(Stored data)

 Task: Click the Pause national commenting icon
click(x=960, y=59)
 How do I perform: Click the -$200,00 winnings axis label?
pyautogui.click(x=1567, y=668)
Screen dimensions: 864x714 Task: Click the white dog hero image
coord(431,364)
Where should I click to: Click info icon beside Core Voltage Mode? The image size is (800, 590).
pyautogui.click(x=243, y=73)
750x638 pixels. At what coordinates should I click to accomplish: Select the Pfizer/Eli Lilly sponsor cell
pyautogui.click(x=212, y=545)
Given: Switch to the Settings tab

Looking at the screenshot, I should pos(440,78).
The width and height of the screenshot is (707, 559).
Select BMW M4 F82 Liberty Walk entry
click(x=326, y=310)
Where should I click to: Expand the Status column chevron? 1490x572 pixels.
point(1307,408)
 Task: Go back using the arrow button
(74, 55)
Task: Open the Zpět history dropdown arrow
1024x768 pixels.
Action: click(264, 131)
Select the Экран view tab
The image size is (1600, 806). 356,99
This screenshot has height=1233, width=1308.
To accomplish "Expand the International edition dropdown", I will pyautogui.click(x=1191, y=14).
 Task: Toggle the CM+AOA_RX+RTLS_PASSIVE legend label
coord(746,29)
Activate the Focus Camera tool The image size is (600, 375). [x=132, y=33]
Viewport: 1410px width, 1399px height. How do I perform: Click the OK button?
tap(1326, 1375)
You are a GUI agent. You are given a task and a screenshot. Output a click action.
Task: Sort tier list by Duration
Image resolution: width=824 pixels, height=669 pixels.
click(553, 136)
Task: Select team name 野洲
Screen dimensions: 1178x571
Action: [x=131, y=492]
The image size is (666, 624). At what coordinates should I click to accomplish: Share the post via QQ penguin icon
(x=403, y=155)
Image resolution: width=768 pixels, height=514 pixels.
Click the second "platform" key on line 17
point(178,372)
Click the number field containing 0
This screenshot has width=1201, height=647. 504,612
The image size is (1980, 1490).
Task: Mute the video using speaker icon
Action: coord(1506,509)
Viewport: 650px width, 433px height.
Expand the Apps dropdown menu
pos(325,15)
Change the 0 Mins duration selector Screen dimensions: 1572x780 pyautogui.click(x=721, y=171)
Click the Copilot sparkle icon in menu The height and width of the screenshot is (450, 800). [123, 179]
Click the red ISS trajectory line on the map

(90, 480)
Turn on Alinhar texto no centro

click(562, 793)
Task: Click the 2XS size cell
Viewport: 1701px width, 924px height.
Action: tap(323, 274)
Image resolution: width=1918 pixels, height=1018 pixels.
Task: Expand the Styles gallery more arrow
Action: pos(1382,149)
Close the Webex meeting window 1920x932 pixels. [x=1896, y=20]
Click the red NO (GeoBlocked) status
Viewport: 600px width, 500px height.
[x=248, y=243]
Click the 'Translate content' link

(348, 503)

Work item — Please write out the records from above, keeping every line exact.

Response —
 Task: Click the Pause national commenting icon
click(x=960, y=59)
 How do I perform: Click the -$200,00 winnings axis label?
pyautogui.click(x=1567, y=668)
Screen dimensions: 864x714 Task: Click the white dog hero image
coord(431,364)
Where should I click to: Click info icon beside Core Voltage Mode? The image size is (800, 590).
pyautogui.click(x=243, y=73)
750x638 pixels. At what coordinates should I click to accomplish: Select the Pfizer/Eli Lilly sponsor cell
pyautogui.click(x=212, y=545)
Given: Switch to the Settings tab

Looking at the screenshot, I should pos(440,78).
The width and height of the screenshot is (707, 559).
Select BMW M4 F82 Liberty Walk entry
click(x=326, y=310)
Where should I click to: Expand the Status column chevron? 1490x572 pixels.
point(1307,408)
 Task: Go back using the arrow button
(74, 55)
Task: Open the Zpět history dropdown arrow
1024x768 pixels.
Action: click(264, 131)
Select the Экран view tab
The image size is (1600, 806). 356,99
This screenshot has height=1233, width=1308.
To accomplish "Expand the International edition dropdown", I will pyautogui.click(x=1191, y=14).
 Task: Toggle the CM+AOA_RX+RTLS_PASSIVE legend label
coord(746,29)
Activate the Focus Camera tool The image size is (600, 375). [x=132, y=33]
Viewport: 1410px width, 1399px height. How do I perform: Click the OK button?
tap(1326, 1375)
You are a GUI agent. You are given a task and a screenshot. Output a click action.
Task: Sort tier list by Duration
Image resolution: width=824 pixels, height=669 pixels.
click(553, 136)
Task: Select team name 野洲
Screen dimensions: 1178x571
Action: [x=131, y=492]
The image size is (666, 624). At what coordinates should I click to accomplish: Share the post via QQ penguin icon
(x=403, y=155)
Image resolution: width=768 pixels, height=514 pixels.
Click the second "platform" key on line 17
point(178,372)
Click the number field containing 0
This screenshot has width=1201, height=647. 504,612
The image size is (1980, 1490).
Task: Mute the video using speaker icon
Action: coord(1506,509)
Viewport: 650px width, 433px height.
Expand the Apps dropdown menu
pos(325,15)
Change the 0 Mins duration selector Screen dimensions: 1572x780 pyautogui.click(x=721, y=171)
Click the Copilot sparkle icon in menu The height and width of the screenshot is (450, 800). [123, 179]
Click the red ISS trajectory line on the map

(90, 480)
Turn on Alinhar texto no centro

click(562, 793)
Task: Click the 2XS size cell
Viewport: 1701px width, 924px height.
Action: tap(323, 274)
Image resolution: width=1918 pixels, height=1018 pixels.
Task: Expand the Styles gallery more arrow
Action: pos(1382,149)
Close the Webex meeting window 1920x932 pixels. [x=1896, y=20]
Click the red NO (GeoBlocked) status
Viewport: 600px width, 500px height.
[x=248, y=243]
Click the 'Translate content' link

(348, 503)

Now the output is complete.